--- Begin Article ---
Public defence in Engineering Physics, M.Eng. Xin Huang

Title of the thesis: Different Is More---Selected Works in Heterostructures of Transition Metal Dichalcogenides

Doctoral student: Xin Huang
Opponent: Professor Teemu Ojanen, University of Tampere
Custos: Professor Adam Foster, Aalto University School of Science, Department of Applied Physics

Introducing two advances in lateral and vertical heterostructures and their new physics.

A heterostructure is a composite structure made of different components. When assembled together, the whole heterostructure exhibits new properties distinct from those of their individual constituents. Heterostructures provide a powerful platform for creating artificial designer quantum matter.
--- End Article ---
--- Begin Data segment ---
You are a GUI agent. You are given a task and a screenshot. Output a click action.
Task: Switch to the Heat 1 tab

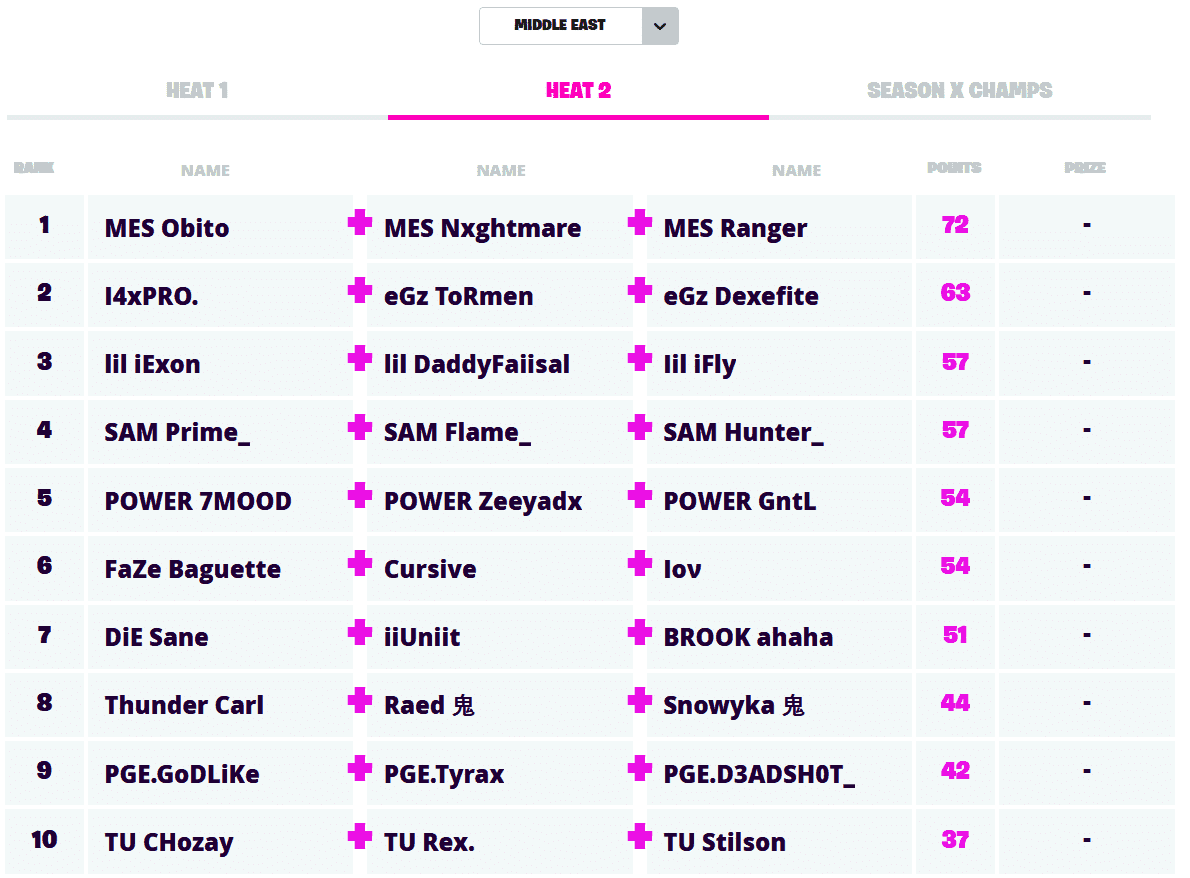click(x=197, y=91)
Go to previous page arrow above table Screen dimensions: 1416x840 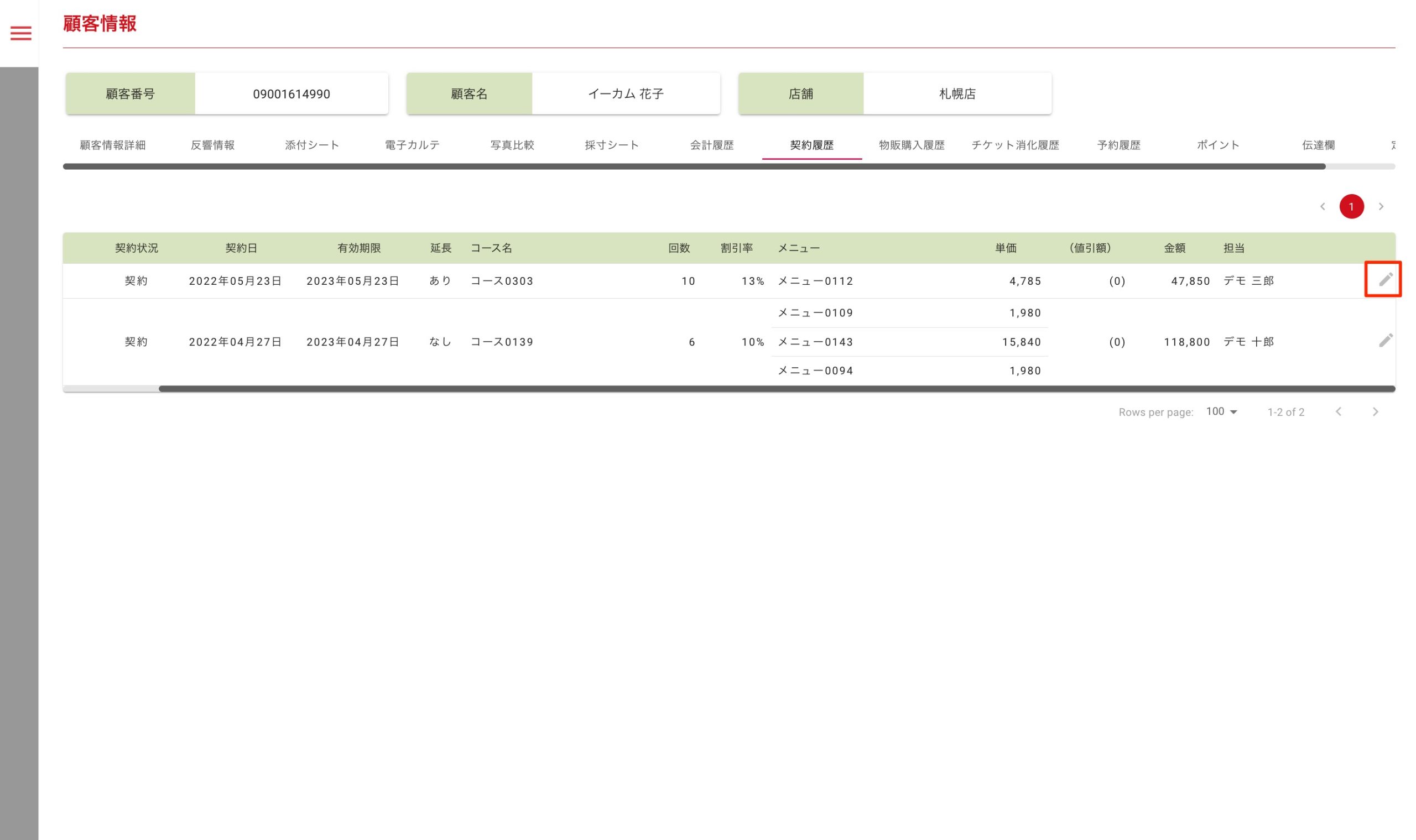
--- End Data segment ---
■ Stated task
State whether each statement agrees with the defence announcement, answering yes or no and quoting the words of the announcement that decide it. 1. The opponent is from Aalto University. 2. A heterostructure is made of different components. 3. The work concerns only vertical heterostructures. Use only the defence announcement, not the data.

■ Result
1. No: "Opponent: Professor Teemu Ojanen, University of Tampere"
2. Yes: "A heterostructure is a composite structure made of different components."
3. No: "Introducing two advances in lateral and vertical heterostructures and their new physics."